#### DOCUMENT EXTRACT

In 1960, President Eisenhower was focused on Laos, a tiny Southeast Asian nation few Americans had ever heard of. Washington feared the country would fall to communism, triggering a domino effect in the rest of Southeast Asia. So in January 1961, Eisenhower approved the CIA's Operation Momentum, a plan to create a proxy army of ethnic Hmong to fight communist forces in Laos. While remaining largely hidden from the American public and most of Congress, Momentum became the largest CIA paramilitary operation in the history of the United States. The brutal war, which continued under Presidents Kennedy and Nixon, lasted nearly two decades, killed one-tenth of Laos's total population, left thousands of unexploded bombs in the ground, and changed the nature of the CIA forever.

Joshua Kurlantzick gives us the definitive account of the Laos war and its central characters, including the four key people who led the operation--the CIA operative who came up with the idea, the Hmong general who led the proxy army in the field, the paramilitary specialist who trained the Hmong, and the State Department careerist who took control over the war as it grew.

#### DATA
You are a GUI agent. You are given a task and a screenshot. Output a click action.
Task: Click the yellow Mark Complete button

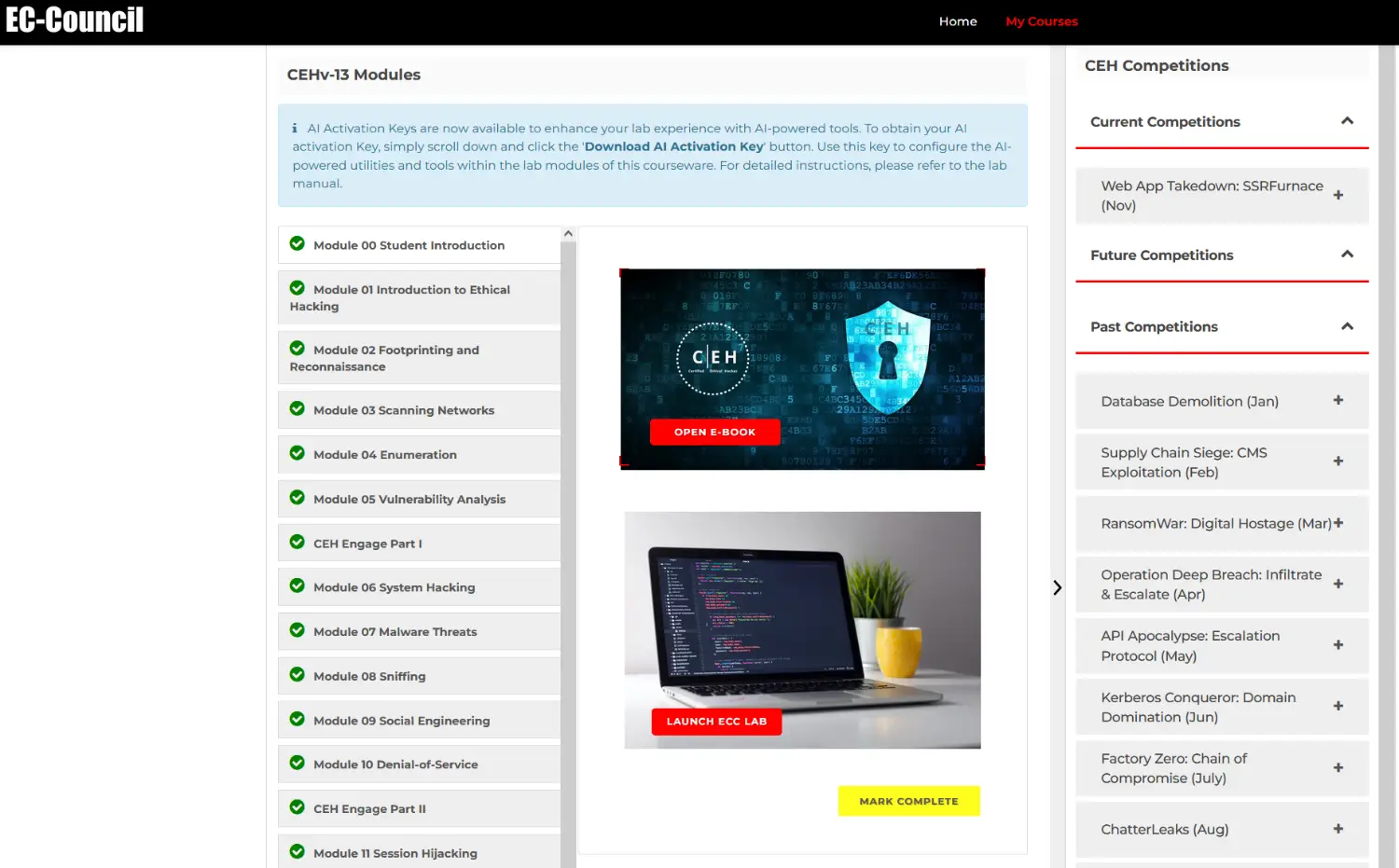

#### JOB 1
In the passage on the CIA's war in Laos, why did Eisenhower approve Operation Momentum? Answer in one to three sentences.
#### JOB 2
Continue the passage on the CIA's war in Laos, starting after its final sentence.

#### FINAL RESULT 1
Washington feared that Laos would fall to communism and set off a domino effect across the rest of Southeast Asia. To counter this, Eisenhower approved the CIA's plan in January 1961 to build a proxy army of ethnic Hmong to fight communist forces in Laos.

#### FINAL RESULT 2
The Laos war created a CIA that fights with real soldiers and weapons as much as it gathers secrets. Laos became a template for CIA proxy wars all over the world, from Central America in the 1980s to today's war on terrorism, where the CIA has taken control with little oversight. Based on extensive interviews and CIA records only recently declassified, A Great Place to Have a War is a riveting, thought-provoking look at how Operation Momentum changed American foreign policy forever.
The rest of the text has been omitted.